Platychelus anomalus

Scientific classification
- Kingdom: Animalia
- Phylum: Arthropoda
- Class: Insecta
- Order: Coleoptera
- Suborder: Polyphaga
- Infraorder: Scarabaeiformia
- Family: Scarabaeidae
- Genus: Platychelus
- Species: P. anomalus
- Binomial name: Platychelus anomalus Burmeister, 1844

= Platychelus anomalus =

- Genus: Platychelus
- Species: anomalus
- Authority: Burmeister, 1844

Species of beetle

Platychelus anomalus is a species of beetle of the family Scarabaeidae. It is found in South Africa (Cape).

== Description ==
Adults reach a length of about 5 mm.
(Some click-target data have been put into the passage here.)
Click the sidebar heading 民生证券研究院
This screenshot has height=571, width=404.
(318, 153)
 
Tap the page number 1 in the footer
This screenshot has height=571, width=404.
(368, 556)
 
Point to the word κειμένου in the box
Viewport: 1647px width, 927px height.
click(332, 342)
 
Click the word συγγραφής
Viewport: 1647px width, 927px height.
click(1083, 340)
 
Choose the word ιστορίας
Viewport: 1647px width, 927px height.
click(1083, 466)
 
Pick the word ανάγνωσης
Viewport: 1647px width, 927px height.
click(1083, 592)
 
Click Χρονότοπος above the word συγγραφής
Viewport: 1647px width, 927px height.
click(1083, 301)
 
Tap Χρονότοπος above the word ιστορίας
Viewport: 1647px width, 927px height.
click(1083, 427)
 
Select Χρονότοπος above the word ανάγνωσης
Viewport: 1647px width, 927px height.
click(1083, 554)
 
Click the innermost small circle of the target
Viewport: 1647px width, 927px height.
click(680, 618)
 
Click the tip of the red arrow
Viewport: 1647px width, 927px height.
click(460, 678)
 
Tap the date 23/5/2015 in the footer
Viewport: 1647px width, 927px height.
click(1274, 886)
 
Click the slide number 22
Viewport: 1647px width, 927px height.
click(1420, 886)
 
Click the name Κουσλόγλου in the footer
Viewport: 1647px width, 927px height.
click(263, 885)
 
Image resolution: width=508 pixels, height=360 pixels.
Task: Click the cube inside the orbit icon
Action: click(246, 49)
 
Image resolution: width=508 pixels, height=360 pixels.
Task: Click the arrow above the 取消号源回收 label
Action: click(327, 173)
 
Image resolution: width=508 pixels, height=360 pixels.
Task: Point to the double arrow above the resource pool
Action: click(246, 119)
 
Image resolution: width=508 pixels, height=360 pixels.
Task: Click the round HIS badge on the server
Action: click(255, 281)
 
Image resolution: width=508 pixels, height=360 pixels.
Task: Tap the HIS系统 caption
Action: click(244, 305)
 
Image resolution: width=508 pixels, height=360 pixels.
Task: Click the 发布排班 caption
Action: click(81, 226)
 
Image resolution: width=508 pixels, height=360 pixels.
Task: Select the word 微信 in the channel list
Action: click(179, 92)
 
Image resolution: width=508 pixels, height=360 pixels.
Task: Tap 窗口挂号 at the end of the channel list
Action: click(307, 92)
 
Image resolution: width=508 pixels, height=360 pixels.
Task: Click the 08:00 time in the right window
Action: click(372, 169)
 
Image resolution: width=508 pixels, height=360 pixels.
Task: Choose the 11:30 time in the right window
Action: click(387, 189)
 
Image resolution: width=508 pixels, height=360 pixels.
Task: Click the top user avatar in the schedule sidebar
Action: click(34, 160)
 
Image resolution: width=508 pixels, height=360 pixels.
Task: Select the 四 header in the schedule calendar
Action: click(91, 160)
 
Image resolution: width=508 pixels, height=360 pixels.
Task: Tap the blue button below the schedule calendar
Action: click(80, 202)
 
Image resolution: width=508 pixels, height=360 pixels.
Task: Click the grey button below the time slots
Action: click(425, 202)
They are bronze, more shining on the pronotum than in the posterior part of the elytra, the anterior part of the latter being occupied by a transverse testaceous yellow patch reaching to near the outer margin and to the suture. The pronotum is clothed with an erect greyish pubescence which is somewhat bristly, it is closely scabroso-punctate in the anterior part, but normally punctate in the posterior. The scutellum has a greyish pubescence and the elytra are covered with broad, somewhat closely set punctures, and covered with a very short, fuscous appressed pubescence. The propygidium, pygidium, and abdomen are clothed with greyish hairs.